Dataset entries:
::::::::

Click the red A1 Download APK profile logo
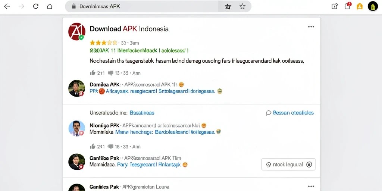This screenshot has height=191, width=382. [77, 32]
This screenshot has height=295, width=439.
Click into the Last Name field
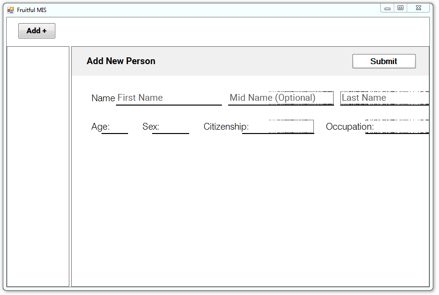point(385,98)
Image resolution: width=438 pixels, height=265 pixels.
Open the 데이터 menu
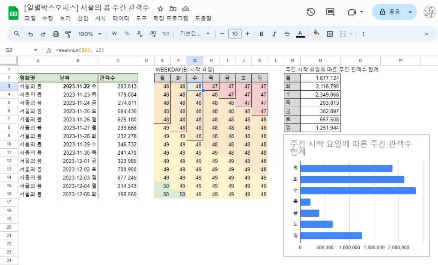click(x=121, y=18)
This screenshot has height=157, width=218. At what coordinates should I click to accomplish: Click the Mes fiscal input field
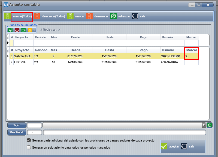tap(34, 133)
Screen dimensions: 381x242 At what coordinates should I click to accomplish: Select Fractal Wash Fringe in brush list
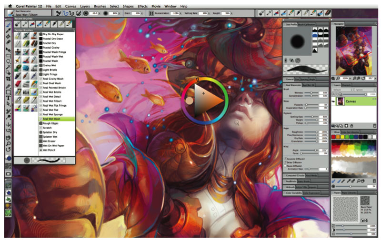tap(53, 51)
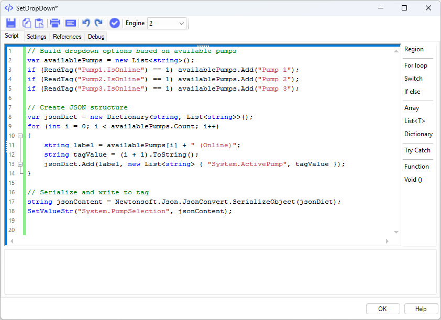This screenshot has width=441, height=320.
Task: Click the Save script icon
Action: [x=11, y=23]
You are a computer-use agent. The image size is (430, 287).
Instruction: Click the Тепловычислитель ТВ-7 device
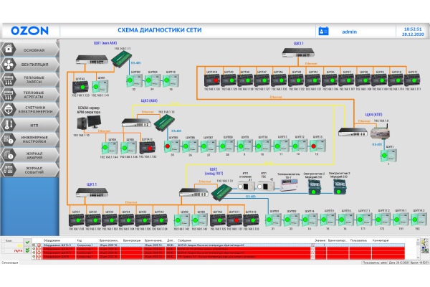290,187
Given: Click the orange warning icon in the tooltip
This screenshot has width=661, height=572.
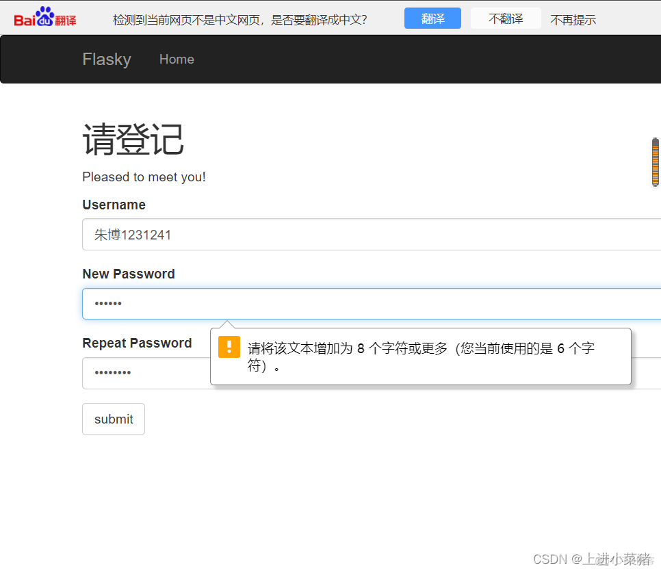Looking at the screenshot, I should (x=229, y=347).
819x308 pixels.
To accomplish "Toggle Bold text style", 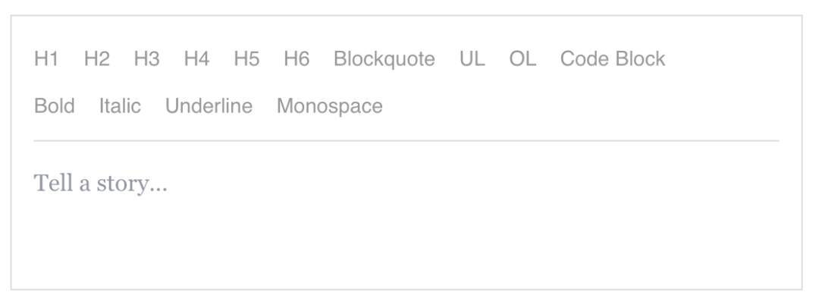I will click(x=55, y=106).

::::::::

The result should be every line that contains "pixels", copied from the entries.

Image resolution: width=438 pixels, height=265 pixels.
819x308 pixels.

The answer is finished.